En France, ça n’a pas été fait énormément parce que les gens associent peut-être les instruments à quelque chose de trop léger, de manière presque péjorative. Ils auraient peut-être le sentiment, à tort, de perdre ce côté rue, ce grain. Alors qu’au contraire, ça permet d’ouvrir encore plus ta musique, d’aller encore plus loin. C’est pour ça que ce n’est pas fait suffisamment. Et puis, on est arrivé maintenant à une génération, où même les musiciens, qui sont dans The Hop par exemple, ont écouté beaucoup de rap et ça leur fait plaisir d’apporter leur touche sur cette musique. Peut-être qu’il y a 20 ans, les musiciens n’écoutaient pas de rap donc le brassage se faisait moins facilement. C’est aussi pour ça que j’espère qu’on va en voir davantage.

On sent qu’il y a toujours une alchimie entre ton texte et la production. C’est voulu ?
Je suis content que tu mettes ce point là en évidence parce qu’avant j’écrivais sur des instrus, parfois même sur les morceaux d’autres artistes. Maintenant, j’écris uniquement sur mes instrus pour vraiment être dans l’esprit. Donc je suis content que tu puisses ressentir cette symbiose. Comment je fais ? Ça se fait naturellement. Dans le processus créatif, avant ce n’était pas le cas. Je faisais un peu à droite, à gauche. Maintenant, j’ai besoin d’avoir l’instru pour pouvoir partir. Même en ayant des instrus originales, ça te permet de pouvoir être original, d’essayer de t’adapter au niveau de la prod.

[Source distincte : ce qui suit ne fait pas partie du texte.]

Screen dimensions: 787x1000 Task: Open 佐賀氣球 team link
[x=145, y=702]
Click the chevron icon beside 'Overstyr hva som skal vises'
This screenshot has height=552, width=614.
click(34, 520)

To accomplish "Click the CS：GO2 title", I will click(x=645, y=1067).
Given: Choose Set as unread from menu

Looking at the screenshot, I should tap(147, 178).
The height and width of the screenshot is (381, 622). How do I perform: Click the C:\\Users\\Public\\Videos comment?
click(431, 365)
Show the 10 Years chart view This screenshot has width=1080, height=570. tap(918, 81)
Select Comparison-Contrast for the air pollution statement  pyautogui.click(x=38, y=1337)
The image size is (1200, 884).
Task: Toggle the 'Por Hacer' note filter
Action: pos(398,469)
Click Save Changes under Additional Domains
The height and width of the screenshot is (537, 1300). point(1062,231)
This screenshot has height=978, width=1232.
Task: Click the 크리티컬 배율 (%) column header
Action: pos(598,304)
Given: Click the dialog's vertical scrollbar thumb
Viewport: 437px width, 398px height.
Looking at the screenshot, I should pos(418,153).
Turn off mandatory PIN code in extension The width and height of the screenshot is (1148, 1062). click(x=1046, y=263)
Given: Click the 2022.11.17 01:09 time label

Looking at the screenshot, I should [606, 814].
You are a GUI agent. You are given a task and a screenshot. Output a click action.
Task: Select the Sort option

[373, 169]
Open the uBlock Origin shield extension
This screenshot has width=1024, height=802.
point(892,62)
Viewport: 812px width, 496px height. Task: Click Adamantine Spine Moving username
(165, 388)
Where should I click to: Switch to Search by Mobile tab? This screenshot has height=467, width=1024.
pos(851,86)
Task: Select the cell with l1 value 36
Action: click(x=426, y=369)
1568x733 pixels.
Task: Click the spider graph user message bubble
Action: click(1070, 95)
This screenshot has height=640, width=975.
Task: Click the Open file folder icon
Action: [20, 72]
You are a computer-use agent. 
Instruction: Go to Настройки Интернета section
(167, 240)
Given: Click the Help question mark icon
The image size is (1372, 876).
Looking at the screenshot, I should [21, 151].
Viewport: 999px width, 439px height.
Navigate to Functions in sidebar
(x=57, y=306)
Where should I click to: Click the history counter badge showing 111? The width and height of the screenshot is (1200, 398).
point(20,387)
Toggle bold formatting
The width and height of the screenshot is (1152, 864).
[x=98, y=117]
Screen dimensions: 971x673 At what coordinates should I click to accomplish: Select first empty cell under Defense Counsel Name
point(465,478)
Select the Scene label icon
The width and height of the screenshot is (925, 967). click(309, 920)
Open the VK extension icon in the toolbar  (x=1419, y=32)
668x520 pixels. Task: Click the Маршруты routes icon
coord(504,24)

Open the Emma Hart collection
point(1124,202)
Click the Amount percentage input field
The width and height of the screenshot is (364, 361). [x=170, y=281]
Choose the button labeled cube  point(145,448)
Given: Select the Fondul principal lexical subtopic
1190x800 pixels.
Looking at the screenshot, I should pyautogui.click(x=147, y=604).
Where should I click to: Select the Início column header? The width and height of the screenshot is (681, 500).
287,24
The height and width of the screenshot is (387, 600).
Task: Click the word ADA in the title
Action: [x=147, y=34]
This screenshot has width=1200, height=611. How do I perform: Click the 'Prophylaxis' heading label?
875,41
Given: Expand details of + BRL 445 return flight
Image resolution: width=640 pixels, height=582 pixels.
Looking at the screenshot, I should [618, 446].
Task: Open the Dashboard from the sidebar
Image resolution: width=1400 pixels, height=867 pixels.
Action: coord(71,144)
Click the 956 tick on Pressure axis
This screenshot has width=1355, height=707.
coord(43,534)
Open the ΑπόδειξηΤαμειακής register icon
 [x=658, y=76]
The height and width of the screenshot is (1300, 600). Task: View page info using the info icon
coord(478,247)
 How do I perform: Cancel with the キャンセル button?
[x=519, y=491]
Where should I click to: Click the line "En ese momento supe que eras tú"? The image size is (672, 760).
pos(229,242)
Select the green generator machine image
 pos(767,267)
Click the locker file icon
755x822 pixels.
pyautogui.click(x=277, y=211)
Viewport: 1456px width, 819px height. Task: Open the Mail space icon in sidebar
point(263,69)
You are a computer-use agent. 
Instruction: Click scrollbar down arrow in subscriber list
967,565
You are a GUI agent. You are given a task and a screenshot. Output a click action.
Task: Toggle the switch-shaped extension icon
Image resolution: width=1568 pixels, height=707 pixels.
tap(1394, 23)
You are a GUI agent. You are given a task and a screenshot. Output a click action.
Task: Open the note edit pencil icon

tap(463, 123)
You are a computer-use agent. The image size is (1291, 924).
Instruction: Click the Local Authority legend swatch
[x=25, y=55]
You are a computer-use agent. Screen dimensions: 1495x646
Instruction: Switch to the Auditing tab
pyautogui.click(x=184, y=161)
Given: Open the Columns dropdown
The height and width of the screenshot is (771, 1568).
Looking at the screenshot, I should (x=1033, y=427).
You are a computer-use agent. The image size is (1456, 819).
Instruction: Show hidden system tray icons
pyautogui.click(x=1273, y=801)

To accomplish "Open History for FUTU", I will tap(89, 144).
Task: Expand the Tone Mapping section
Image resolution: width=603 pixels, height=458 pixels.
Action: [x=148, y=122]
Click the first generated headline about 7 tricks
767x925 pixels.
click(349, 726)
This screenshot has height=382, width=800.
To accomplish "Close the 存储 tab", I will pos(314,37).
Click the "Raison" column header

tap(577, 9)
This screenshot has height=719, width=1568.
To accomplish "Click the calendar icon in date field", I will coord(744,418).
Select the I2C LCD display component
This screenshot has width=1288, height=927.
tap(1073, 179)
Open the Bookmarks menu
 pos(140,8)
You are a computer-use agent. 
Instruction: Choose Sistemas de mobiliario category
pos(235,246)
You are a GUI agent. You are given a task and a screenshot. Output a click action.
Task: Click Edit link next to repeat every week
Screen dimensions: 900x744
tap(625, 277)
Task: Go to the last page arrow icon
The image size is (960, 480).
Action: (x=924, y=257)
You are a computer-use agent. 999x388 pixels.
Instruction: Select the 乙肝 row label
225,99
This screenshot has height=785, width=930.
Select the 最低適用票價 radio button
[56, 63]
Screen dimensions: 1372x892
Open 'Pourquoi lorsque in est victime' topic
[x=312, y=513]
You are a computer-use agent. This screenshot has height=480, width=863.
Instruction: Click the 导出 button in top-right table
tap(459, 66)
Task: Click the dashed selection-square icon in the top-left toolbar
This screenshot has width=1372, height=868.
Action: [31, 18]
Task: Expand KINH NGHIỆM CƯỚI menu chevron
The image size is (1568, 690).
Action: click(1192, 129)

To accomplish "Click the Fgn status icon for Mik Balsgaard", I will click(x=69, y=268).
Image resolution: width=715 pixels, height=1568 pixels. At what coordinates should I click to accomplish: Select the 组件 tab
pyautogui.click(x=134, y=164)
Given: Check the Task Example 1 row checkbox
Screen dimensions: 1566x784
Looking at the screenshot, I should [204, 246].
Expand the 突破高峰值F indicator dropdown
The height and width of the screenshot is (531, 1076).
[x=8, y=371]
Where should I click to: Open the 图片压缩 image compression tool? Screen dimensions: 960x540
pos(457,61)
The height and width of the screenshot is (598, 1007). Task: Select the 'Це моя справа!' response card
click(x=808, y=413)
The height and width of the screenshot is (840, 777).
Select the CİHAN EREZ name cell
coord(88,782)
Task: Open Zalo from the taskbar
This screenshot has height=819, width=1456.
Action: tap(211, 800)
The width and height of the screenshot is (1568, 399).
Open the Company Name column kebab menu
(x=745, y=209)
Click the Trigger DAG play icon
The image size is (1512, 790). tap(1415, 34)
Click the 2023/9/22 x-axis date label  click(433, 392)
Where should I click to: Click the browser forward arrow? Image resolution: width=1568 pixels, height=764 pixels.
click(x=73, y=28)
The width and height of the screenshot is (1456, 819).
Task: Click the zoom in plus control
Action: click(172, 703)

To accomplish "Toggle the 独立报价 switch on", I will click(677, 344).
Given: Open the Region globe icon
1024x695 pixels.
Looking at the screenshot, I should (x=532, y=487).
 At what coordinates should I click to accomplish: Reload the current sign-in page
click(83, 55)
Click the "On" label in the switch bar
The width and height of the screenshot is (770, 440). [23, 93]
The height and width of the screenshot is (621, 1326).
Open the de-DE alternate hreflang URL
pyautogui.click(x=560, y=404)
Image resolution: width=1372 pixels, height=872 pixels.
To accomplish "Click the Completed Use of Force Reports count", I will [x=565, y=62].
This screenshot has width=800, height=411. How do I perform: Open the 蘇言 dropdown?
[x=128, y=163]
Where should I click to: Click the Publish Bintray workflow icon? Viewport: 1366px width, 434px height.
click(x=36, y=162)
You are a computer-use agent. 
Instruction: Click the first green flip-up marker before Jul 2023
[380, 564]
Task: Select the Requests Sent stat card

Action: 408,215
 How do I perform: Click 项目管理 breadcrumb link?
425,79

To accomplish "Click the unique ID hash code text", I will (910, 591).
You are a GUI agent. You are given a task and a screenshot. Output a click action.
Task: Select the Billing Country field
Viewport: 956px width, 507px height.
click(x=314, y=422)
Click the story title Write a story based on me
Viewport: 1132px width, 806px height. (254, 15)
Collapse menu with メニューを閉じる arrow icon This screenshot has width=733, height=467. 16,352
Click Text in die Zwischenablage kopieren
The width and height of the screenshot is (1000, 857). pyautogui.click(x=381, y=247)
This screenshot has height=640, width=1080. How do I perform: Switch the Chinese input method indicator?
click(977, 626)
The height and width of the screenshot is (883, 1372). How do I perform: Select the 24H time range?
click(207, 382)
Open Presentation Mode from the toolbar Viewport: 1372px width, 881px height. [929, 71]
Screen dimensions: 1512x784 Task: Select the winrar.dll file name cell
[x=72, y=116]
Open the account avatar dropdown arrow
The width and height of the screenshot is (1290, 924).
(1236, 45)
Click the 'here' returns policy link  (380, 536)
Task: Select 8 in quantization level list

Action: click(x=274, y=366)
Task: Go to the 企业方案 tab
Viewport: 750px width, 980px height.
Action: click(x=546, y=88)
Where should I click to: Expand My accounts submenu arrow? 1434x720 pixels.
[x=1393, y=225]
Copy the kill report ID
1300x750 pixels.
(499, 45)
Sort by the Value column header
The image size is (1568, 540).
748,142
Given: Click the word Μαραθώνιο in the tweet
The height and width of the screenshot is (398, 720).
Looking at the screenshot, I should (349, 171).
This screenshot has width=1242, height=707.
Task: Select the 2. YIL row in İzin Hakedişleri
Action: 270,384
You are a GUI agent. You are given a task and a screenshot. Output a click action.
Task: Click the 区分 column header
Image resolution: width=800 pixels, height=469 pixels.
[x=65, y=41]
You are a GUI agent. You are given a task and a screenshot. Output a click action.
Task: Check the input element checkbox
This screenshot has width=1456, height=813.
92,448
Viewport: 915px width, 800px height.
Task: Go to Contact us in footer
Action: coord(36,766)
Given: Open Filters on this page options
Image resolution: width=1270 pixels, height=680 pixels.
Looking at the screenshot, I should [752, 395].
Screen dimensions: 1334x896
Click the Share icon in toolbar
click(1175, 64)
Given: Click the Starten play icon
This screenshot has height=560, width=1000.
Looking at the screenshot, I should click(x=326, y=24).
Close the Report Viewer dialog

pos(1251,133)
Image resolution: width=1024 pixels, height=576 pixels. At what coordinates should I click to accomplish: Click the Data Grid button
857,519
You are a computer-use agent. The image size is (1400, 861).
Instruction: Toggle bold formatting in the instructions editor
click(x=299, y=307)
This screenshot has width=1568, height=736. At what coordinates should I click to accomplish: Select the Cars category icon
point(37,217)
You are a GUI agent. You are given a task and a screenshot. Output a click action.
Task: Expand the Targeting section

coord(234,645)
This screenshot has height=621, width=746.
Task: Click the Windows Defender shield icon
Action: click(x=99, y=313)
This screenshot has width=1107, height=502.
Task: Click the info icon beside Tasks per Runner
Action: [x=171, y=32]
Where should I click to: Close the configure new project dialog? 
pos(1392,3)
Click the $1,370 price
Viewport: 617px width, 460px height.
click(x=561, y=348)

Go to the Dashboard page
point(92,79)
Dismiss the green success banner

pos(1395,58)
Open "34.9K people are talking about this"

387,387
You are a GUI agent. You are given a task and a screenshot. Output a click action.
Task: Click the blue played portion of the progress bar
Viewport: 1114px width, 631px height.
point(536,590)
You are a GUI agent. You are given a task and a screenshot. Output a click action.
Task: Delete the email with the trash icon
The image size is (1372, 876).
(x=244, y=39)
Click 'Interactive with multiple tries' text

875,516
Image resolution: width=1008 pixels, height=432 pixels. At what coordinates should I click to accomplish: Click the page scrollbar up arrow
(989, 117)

Donc je pars de l’instru pour pouvoir y apporter ma propre touche et être réellement en adéquation avec elle.

Tu n’écris jamais avant d’avoir une prod’ ?
Avant c’était le cas. Maintenant ça peut arriver, à des rares occasions. Tu peux être dehors, avoir une phrase qui te vient, puis une seconde, donc tu commences avant. Mais des morceaux entiers, maintenant non. J’essaie de pousser mon innovation de la musique plus loin et d’être en phase directe avec mon instru.

C’est une vraie démarche artistique. Tu te considères comme un artiste ?
Ah … Bonne question. Pour moi, être un artiste ce n’est pas uniquement le fait de produire de l’art. Ce n’est pas parce que, à mon sens, tu vas faire un morceau ou un CD que tu es un artiste. Sinon, tu peux dire que n’importe qui est un artiste. Mais pour moi, artiste dans le sens noble du terme, c’est presque quelque chose qui s’acquiert. Il faut y réfléchir mais le fait qu’il y ait une osmose parfaite entre ta vie, ce que tu es et l’art que tu proposes, je pense que c’est quelque chose qui s’acquiert au fil du temps. Je pense qu’on devient artiste et on le cherche. Ce n’est pas uniquement le fait d’en produire qui te rend artiste.